■ WRITTEN EXERCISE
In the EPSA evaluation text below, repeat the part that opens with the words "- Sustainability: i.e." and closes with "of financial sustainability.", swapping "initial period" for "early phase".

■ TEXT PASSAGE
EPSA evaluation and assessment process
All submitted projects, which meet the eligibility criteria, are assessed against seven evaluation criteria:
- Innovation:i.e. the novelty of the solution, the degree to which the case shows a leap of creativity in the practice of public administration (which may include intelligent adaptation, update and extension of past practices or actions), and demonstrates something different that goes beyond what currently exists.
- Stakeholder involvement: i.e. the case shows evidence of stakeholder involvement, e.g. evidence of public and civil society cooperation and/or response to consultation, evidence of political support; in particular, evidence of intelligent engagement with stakeholders which can influence the design and production of services, smart partnership and governance models.
- Relevance of actions taken: i.e. the particular needs and constraints of the context, the target groups and final beneficiaries, and how the actions address their real needs.
- Impact/results: i.e. the realisation of planned objectives and activities; the illustration of proven evidence of benefits, visible impact and tangible results, (which may be based on objectively high levels of achievement).
- Sustainability: i.e. the case shows or describes elements which allow it to be sustained beyond an initial period of the realisation of its objectives and of its activities, including considerations of financial sustainability.
- Transferability and learning capacity: i.e. the case has potential value and lessons to be learnt for other entities because it provides the potential for successful replication in other contexts (different Member States and levels of government); it stimulates a learning, innovation and self-improvement culture within the entity.
- Social inclusion: i.e. the case provides evidence of consideration and application of diversity issues, including - but not restricted to - gender, age, disability and geographical location.
Sufficient detail must also be provided in the applications to demonstrate the quality of the achievements and real outcomes of the case and the lessons learnt.
The assessment is carried out in an independent and impartial multi-step evaluation process.
In the first step, a set number of projects within a concrete award category is allocated to each evaluator based on their professional background and sector (a mix of academia, the practice field and the private sector), nationality (evaluators may not assess projects from their country of origin or employment) and gender. Each project is assessed online, independently and exclusively, by different experts. The evaluators do not know each other, or how the other evaluator assessed the respective project.

■ MATERIAL PROVIDED
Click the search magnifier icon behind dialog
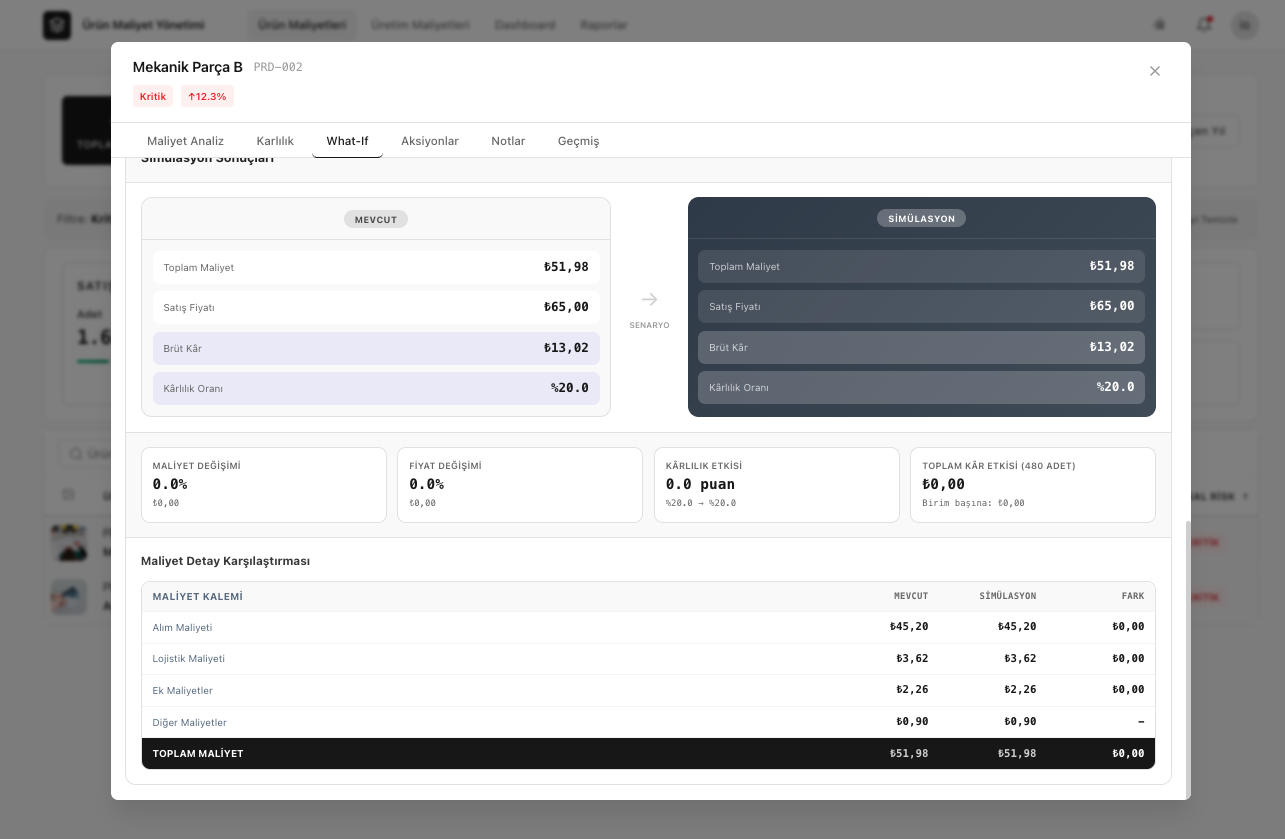76,454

■ TASK SOLUTION
- Sustainability: i.e. the case shows or describes elements which allow it to be sustained beyond an early phase of the realisation of its objectives and of its activities, including considerations of financial sustainability.